• Problemas a resolver
1 - Para cada afirmação, indique se concorda com o texto sobre Francisco e a Ucrânia, respondendo sim ou não e citando literalmente as palavras do texto que o decidem. (a) Parte dos sinais de desagrado vem de figuras da Igreja Católica ucraniana. (b) O Vaticano planeou que duas famílias russas carregassem juntas a cruz. (c) A cruz seria carregada no Domingo de Páscoa.
2 - Reproduza o trecho do texto sobre Francisco e a Ucrânia que começa em "Há duas grandes" e vai até "na Sexta-feira Santa.", incluindo estas palavras.

Thursday, 21 April 2022

A posição de Francisco sobre a Ucrânia, e a posição da Ucrânia sobre Francisco

Nos últimos dias têm surgido alguns sinais de desagrado da parte de figuras religiosas ucranianas, nomeadamente da Igreja Católica, em relação ao Papa Francisco e ao Vaticano.

Há duas grandes razões para esse desagrado:

   1. O facto de Francisco continuar a insistir em manter os planos para se encontrar com o Patriarca Cirilo, de Moscovo, apesar de este teimar em manter a ligação a Vladimir Putin, de falar da guerra na Ucrânia como se tratasse de uma guerra santa e benzer as forças armadas que partem para a Ucrânia para matar ucranianos e ocupar o seu país.

2.   O facto de o Vaticano ter planeado colocar duas famílias – uma russa e uma ucraniana – a carregar juntas a cruz na décima terceira estação da Via Sacra na Sexta-feira Santa.

• Dados fornecidos
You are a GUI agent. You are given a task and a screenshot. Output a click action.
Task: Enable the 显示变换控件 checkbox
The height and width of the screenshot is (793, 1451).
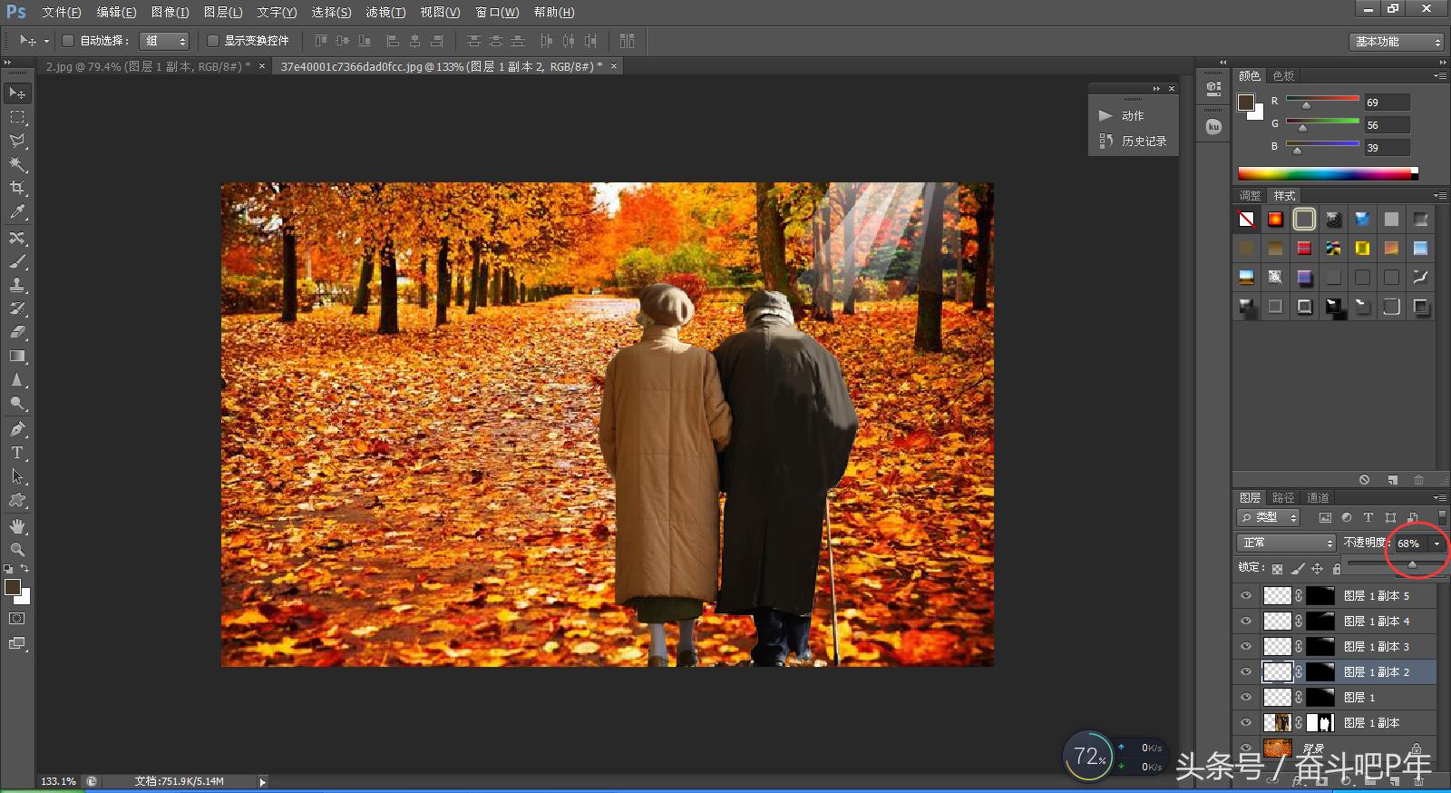[213, 41]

• Soluções por tarefa
1 -
(a) Sim: "nomeadamente da Igreja Católica".
(b) Não: "duas famílias – uma russa e uma ucraniana –".
(c) Não: "na Sexta-feira Santa".

2 -
Há duas grandes razões para esse desagrado:

   1. O facto de Francisco continuar a insistir em manter os planos para se encontrar com o Patriarca Cirilo, de Moscovo, apesar de este teimar em manter a ligação a Vladimir Putin, de falar da guerra na Ucrânia como se tratasse de uma guerra santa e benzer as forças armadas que partem para a Ucrânia para matar ucranianos e ocupar o seu país.

2.   O facto de o Vaticano ter planeado colocar duas famílias – uma russa e uma ucraniana – a carregar juntas a cruz na décima terceira estação da Via Sacra na Sexta-feira Santa.